Explanation: This demonstrates the shallow copy pitfall. data.copy() creates a shallow copy, meaning it copies the top-level dictionary but not the nested dictionaries. Both data and new_data share the same reference to the nested “lines” dictionary. When you modify new_data["lines"]["hello there"], you’re modifying the shared nested dictionary, so data is also affected. Therefore, data == new_data is True.

To get the opposite output (False), use a deep copy:

import copy
 
new_data = copy.deepcopy(data)
new_data["lines"]["hello there"] = 2
 
print(data == new_data)  # Output: False

A deep copy recursively copies all nested objects, so modifications to new_data don’t affect data.

Problem 9: Dictionary Unpacking

What is the output?

d1 = {'a': 1, 'b': 2}
d2 = {'b': 3, 'c': 4}
 
d2 = {**d1, **d2}
print(d2)
Solution

Output:

{'a': 1, 'b': 3, 'c': 4}

Explanation: Dictionary unpacking (**) is applied left to right. First, d1 is unpacked giving {'a': 1, 'b': 2}. Then, d2 (the original {'b': 3, 'c': 4}) is unpacked. When there are duplicate keys, the rightmost value wins. So 'b' has value 3 (from the second unpacking), not 2. The result is {'a': 1, 'b': 3, 'c': 4}.

Problem 10: Memoization Function

Write a function create_memo that accepts a function reference func as an argument. create_memo should:

Example Usage:

def expensive_calculation(x):
    print(f"Calculating for {x}...")
    return x * x
 
calc = create_memo(expensive_calculation)
print(calc(5))  # Output: Calculating for 5... 25
print(calc(5))  # Output: 25 (cached)
print(calc(7))  # Output: Calculating for 7... 49
print(calc(5))  # Output: 25 (cached)
print(calc(7))  # Output: 49 (cached)
Solution
def create_memo(func):
    cache = {}
 
    def memoized(x):
        if x not in cache:
            cache[x] = func(x)
        return cache[x]
 
    return memoized

Explanation: The memoization function creates a cache dictionary. When the memoized function is called, it creates a key from the arguments. If the key is in the cache, it returns the cached result. Otherwise, it calls the original function, stores the result in the cache, and returns it. This avoids redundant calculations for the same inputs.

Problem 11: File Processing with Line Filtering

In this problem, you will write functions to process text files.

Assume you have access to a global variable PUNCTUATION that is a string containing all possible punctuation characters. If you are asked to analyze individual words, make sure to normalize the words by stripping the punctuation from the ends of words.
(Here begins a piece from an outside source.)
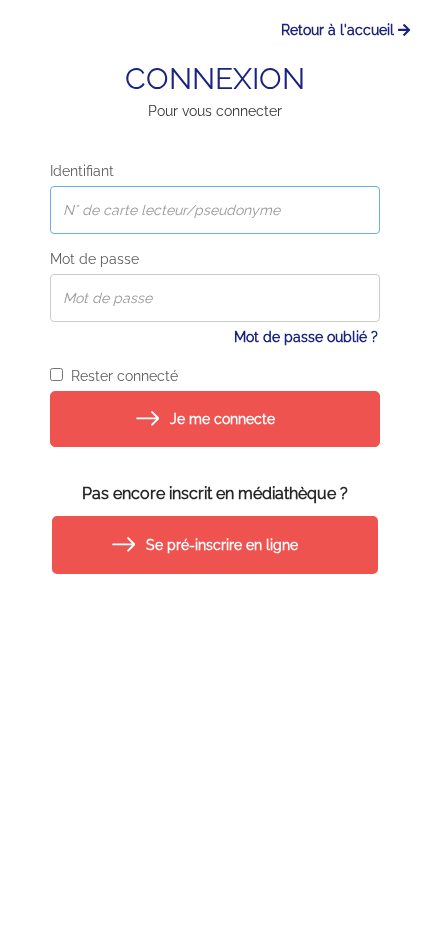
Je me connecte (222, 419)
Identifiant (82, 171)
(a) Write a function that opens the file, reads all lines, and prints only the lines that contain more than 30 characters.

Solution

Print lines with more than 30 characters

def print_long_lines(filename):
    with open(filename, 'r') as fd:
        for line in fd.read().splitlines():
            if len(line) > 30:
                print(line)

(b) Modify your function to return a list of all words (separated by whitespace) that appear more than once in the file.

Solution

Return words that appear more than once

def get_repeated_words(filename):
    word_count = {}
 
    with open(filename, 'r') as fd:
        for line in fd:
            words = line.split()
            for word in words:
                # Strip punctuation from ends
                clean_word = word.strip(PUNCTUATION)
                if clean_word:
                    word_count[clean_word] = word_count.get(clean_word, 0) + 1
 
    return [word for word, count in word_count.items() if count > 1]
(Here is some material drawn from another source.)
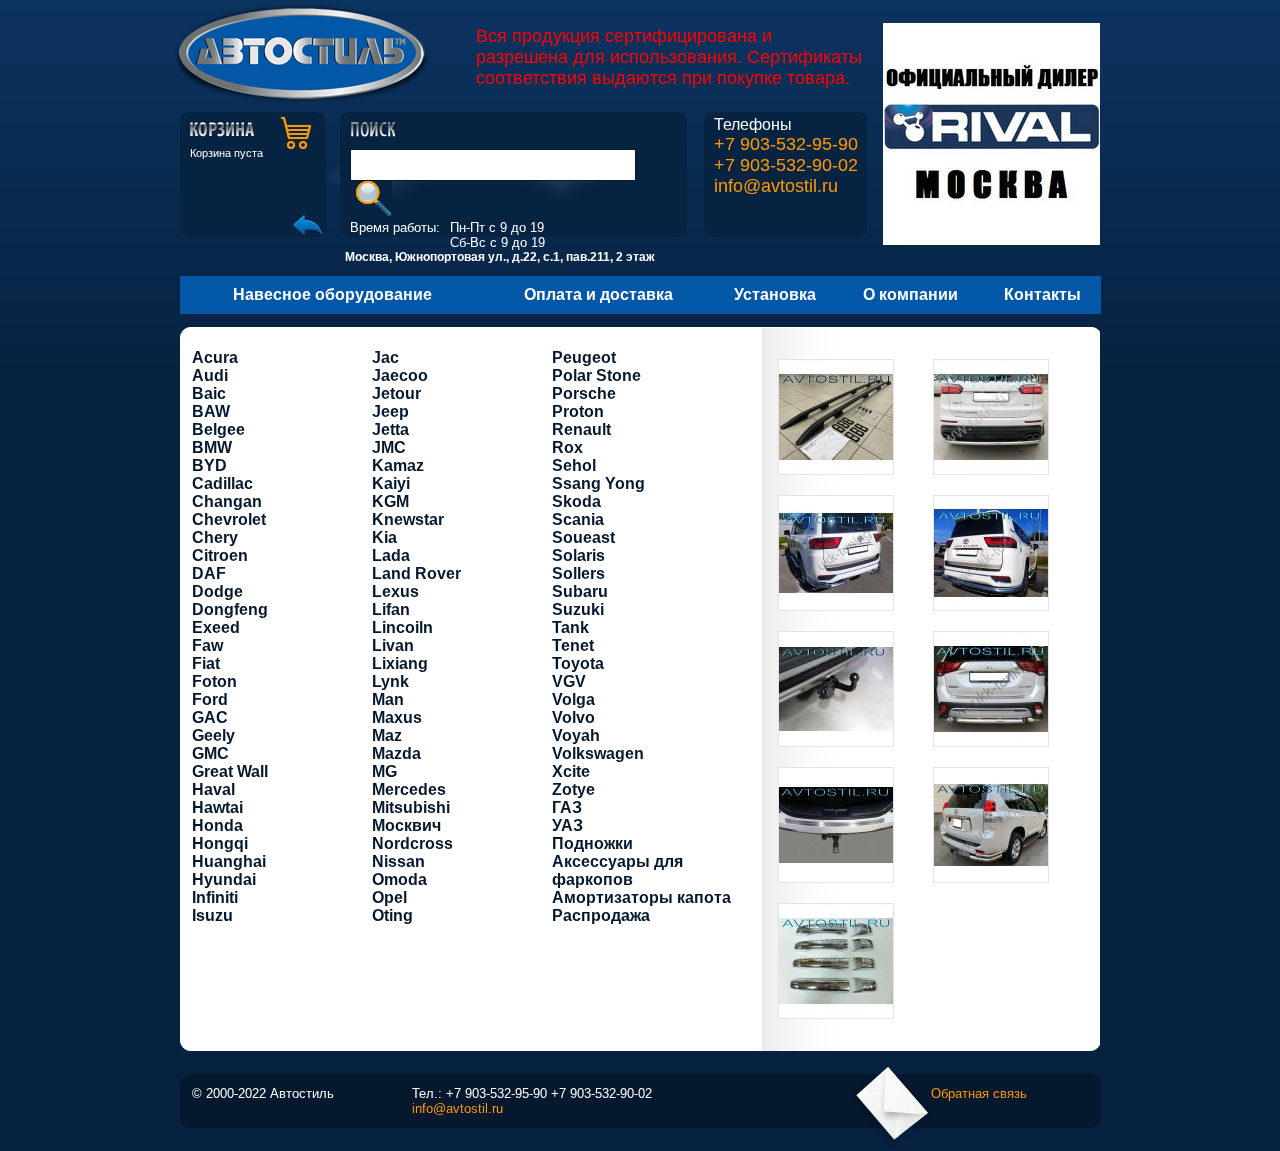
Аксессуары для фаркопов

(c) Write a function that counts the number of lines that start with a vowel (a, e, i, o, u), case-insensitive.

Solution

Count lines starting with a vowel

def count_vowel_start_lines(filename):
    vowels = 'aeiou'
    count = 0
 
    with open(filename, 'r') as fd:
        for line in fd:
            if line and line[0].lower() in vowels:
                count += 1
    return count

Problem 12: Unique Words and Text Processing

In this problem, you will write functions to process text files.

Assume you have access to a global variable PUNCTUATION that is a string containing all possible punctuation characters. If you are asked to analyze individual words, make sure to normalize the words by stripping the punctuation from the ends of words.

(a) Write a function that takes a filename and returns the number of unique words in the file (case-insensitive).

Solution

Count unique words (case-insensitive, strip punctuation from ends)

def count_unique_words(filename):
    unique_words = set()
 
    with open(filename, 'r') as fd:
        for line in fd:
            words = line.lower().split()
            for word in words:
                # Strip punctuation from ends
                clean_word = word.strip(PUNCTUATION)
                if clean_word:
                    unique_words.add(clean_word)
 
    return len(unique_words)

(b) Modify your function to also return the 5 most common words and their counts.

Solution

Return unique count and 5 most common words (using a dictionary)

def count_unique_words_with_top(filename):
    word_count = {}
 
    with open(filename, 'r') as fd:
        for line in fd:
            words = line.lower().split()
            for word in words:
                clean_word = word.strip(PUNCTUATION)
                if clean_word:
                    word_count[clean_word] = word_count.get(clean_word, 0) + 1
 
    unique_count = len(word_count)
    sorted_by_decreasing_word_count = sorted(word_count.items(), key=lambda x: x[1], reverse=True)
 
    return unique_count, sorted_by_decreasing_word_count[:5]

Alternative using defaultdict:

from collections import defaultdict
 
def count_unique_words_with_top(filename):
    # this creates a defaultdict where missing keys default to 0
    # but is unnecessarily verbose compared to using defaultdict(int)
    # word_count = defaultdict(lambda: 0)
 
    # defaultdict(int) works as an equivalent to defaultdict(lambda: 0) because invoking int() returns 0,
    # therefore `int` can act as a callback that returns 0 for missing keys.
    word_count = defaultdict(int)
 
    with open(filename, 'r') as fd:
        for line in fd:
            words = line.lower().split()
            for word in words:
                clean_word = word.strip(PUNCTUATION)
                if clean_word:
                    word_count[clean_word] += 1
 
    unique_count = len(word_count)
    sorted_by_decreasing_word_count = sorted(word_count.items(), key=lambda x: x[1], reverse=True)
 
    return unique_count, sorted_by_decreasing_word_count[:5]

(c) Write a generator function that yields each sentence (ending with a period, exclamation mark, or question mark) from the file, one at a time.

Solution

Generator function for sentences

def sentence_generator(filename):
    with open(filename, 'r') as fd:
        text = fd.read()
 
    sentence = ""
    for char in text:
        sentence += char
        if char in '.!?':
            yield sentence.strip() # strip leading/trailing whitespace
            sentence = ""